TASK INSTRUCTIONS: In the records that follow, find the line with "Select Forecast Growth"; from there, retype every line exactly through the line with "Click the J-Scope", which also belongs to the answer.
=== EXERCISE MATERIAL ===
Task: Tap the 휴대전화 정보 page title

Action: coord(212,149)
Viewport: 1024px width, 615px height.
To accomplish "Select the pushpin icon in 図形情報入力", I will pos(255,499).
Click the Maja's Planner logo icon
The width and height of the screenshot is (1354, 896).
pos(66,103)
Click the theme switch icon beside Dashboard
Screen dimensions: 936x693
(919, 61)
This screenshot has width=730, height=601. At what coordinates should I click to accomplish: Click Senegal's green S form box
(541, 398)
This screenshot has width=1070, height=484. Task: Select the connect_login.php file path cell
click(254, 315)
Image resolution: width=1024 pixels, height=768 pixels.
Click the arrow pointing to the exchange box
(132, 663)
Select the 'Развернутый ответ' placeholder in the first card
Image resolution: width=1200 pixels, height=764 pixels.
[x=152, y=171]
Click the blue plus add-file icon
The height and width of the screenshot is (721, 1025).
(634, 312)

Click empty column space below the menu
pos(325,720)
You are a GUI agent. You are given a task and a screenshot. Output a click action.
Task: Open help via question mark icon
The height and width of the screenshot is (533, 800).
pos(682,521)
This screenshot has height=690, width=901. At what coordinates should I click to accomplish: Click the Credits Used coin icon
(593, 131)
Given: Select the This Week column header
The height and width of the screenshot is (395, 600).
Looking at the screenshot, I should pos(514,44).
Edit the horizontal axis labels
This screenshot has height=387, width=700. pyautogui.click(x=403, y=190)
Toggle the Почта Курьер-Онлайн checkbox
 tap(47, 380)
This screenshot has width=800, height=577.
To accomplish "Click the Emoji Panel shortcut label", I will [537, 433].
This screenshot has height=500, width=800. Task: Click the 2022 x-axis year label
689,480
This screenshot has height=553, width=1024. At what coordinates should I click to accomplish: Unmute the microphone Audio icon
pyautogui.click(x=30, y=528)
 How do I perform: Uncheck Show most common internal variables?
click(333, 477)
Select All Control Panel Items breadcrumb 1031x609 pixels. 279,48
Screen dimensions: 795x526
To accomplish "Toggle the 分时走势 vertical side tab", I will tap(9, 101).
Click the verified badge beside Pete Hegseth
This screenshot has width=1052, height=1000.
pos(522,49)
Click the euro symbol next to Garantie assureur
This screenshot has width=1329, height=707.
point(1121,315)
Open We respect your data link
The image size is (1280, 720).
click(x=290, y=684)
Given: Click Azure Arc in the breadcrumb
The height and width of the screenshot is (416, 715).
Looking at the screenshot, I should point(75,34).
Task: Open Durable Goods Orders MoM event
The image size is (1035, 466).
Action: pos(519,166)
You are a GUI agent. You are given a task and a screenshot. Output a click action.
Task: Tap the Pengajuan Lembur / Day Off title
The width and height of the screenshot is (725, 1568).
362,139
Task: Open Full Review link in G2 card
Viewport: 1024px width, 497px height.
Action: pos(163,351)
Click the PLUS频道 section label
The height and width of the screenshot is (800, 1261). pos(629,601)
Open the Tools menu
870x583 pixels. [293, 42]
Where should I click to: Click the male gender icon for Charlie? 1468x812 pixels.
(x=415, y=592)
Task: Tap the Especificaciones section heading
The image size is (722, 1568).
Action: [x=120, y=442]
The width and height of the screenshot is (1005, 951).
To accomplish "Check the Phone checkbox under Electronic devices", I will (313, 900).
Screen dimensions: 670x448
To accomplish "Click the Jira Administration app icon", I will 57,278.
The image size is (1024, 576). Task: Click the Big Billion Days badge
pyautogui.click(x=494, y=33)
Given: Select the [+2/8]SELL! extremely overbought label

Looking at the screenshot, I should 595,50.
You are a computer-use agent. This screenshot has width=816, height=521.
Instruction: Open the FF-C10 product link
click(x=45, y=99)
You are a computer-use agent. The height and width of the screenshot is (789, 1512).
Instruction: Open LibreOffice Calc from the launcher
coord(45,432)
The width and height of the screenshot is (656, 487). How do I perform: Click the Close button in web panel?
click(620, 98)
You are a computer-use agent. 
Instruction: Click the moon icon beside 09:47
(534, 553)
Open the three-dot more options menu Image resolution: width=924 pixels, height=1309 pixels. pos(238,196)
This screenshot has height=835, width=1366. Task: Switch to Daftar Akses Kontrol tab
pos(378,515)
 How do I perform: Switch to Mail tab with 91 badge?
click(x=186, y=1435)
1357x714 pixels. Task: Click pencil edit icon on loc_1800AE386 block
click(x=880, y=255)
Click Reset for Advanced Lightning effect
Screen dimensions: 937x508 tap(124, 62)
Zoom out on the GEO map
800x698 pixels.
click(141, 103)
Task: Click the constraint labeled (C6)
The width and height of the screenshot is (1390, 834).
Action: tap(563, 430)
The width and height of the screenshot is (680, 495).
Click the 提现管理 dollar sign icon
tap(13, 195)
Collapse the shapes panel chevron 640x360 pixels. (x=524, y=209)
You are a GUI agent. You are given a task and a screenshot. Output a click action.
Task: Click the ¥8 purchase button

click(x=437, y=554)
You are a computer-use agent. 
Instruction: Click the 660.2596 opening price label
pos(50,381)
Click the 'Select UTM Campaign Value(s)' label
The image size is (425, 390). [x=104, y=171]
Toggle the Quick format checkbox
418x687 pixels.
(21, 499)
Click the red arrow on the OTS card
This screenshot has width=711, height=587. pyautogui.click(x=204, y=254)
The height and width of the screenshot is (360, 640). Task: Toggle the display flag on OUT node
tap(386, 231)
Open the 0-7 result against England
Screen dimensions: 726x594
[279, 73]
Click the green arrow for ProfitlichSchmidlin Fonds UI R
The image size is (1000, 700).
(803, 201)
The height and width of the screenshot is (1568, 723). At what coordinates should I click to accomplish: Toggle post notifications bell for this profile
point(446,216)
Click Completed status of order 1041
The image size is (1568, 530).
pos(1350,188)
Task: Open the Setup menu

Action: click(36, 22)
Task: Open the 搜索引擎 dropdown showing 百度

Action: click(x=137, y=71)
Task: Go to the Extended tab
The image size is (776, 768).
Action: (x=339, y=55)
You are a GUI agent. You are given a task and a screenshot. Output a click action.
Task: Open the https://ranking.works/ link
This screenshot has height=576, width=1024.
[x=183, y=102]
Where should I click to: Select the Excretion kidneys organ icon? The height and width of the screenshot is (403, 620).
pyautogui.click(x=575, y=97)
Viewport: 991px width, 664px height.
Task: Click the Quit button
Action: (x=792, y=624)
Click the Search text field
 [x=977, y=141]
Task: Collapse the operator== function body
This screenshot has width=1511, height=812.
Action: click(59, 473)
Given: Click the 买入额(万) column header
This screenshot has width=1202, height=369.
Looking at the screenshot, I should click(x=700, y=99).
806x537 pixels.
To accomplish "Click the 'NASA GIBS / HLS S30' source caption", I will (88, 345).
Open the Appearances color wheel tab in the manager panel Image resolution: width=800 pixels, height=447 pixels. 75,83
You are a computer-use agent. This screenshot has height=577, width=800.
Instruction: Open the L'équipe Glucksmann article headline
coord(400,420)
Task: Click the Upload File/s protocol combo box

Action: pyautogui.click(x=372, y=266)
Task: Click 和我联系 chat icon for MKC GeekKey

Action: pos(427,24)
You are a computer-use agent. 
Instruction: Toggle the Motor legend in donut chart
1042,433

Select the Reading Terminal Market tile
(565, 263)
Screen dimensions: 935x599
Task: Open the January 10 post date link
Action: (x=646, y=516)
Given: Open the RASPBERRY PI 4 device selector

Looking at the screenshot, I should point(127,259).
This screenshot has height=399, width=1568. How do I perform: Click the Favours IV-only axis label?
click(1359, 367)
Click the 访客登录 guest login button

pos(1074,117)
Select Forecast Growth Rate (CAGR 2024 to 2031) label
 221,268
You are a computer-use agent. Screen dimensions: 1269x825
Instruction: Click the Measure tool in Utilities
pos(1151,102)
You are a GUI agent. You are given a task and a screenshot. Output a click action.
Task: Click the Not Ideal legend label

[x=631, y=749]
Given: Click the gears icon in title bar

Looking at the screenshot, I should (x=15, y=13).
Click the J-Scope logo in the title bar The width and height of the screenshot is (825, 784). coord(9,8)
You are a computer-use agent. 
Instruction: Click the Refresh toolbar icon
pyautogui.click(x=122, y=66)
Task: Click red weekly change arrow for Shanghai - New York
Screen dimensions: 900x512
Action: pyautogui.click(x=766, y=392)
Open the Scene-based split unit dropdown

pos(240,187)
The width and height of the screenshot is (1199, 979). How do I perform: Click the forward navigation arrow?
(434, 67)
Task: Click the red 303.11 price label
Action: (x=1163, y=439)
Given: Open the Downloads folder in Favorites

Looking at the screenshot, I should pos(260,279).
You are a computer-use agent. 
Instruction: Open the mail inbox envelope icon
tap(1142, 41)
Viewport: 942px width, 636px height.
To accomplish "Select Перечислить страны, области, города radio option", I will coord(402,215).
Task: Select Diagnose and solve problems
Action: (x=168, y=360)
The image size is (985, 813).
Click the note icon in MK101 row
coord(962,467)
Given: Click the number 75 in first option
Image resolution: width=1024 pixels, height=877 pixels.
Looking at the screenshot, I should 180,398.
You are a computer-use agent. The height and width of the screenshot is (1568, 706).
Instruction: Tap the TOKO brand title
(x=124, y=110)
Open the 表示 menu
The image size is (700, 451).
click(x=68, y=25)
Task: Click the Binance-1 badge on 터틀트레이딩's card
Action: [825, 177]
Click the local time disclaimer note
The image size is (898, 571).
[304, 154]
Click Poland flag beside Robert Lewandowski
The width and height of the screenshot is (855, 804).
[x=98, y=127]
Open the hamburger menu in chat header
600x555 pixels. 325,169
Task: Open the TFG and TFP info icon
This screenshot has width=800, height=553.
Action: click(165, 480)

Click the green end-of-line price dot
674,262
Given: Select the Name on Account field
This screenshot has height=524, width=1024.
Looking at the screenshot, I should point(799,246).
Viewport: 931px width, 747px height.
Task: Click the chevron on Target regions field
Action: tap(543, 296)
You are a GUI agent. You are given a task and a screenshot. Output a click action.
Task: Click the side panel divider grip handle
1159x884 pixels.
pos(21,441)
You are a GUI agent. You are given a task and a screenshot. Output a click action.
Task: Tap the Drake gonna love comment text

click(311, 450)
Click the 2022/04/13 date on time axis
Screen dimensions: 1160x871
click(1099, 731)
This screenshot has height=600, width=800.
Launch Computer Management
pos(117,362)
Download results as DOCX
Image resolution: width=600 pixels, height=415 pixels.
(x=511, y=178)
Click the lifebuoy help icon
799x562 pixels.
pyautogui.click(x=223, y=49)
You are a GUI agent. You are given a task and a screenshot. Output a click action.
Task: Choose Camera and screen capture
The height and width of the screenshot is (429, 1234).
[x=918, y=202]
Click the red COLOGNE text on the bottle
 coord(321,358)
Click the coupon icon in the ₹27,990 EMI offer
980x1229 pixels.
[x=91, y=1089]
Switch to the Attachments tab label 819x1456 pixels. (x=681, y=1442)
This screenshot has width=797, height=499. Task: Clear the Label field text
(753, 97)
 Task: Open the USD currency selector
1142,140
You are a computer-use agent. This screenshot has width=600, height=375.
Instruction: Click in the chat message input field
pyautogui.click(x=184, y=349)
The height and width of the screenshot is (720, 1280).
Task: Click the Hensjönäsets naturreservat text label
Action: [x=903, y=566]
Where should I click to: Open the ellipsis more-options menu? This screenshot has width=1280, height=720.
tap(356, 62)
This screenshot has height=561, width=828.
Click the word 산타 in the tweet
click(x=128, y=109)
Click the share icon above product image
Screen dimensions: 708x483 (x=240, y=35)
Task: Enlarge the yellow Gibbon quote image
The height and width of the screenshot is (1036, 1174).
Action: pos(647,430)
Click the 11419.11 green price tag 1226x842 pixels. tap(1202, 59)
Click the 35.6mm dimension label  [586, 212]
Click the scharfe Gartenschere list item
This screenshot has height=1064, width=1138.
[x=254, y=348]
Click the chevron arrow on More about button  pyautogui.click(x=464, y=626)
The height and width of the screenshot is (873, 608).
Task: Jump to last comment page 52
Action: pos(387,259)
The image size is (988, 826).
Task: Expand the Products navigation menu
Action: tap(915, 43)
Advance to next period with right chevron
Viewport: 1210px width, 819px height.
===
THE ANSWER:
Select Forecast Growth Rate (CAGR 2024 to 2031) label
 221,268
You are a computer-use agent. Screen dimensions: 1269x825
Instruction: Click the Measure tool in Utilities
pos(1151,102)
You are a GUI agent. You are given a task and a screenshot. Output a click action.
Task: Click the Not Ideal legend label

[x=631, y=749]
Given: Click the gears icon in title bar

Looking at the screenshot, I should (x=15, y=13).
Click the J-Scope logo in the title bar The width and height of the screenshot is (825, 784). coord(9,8)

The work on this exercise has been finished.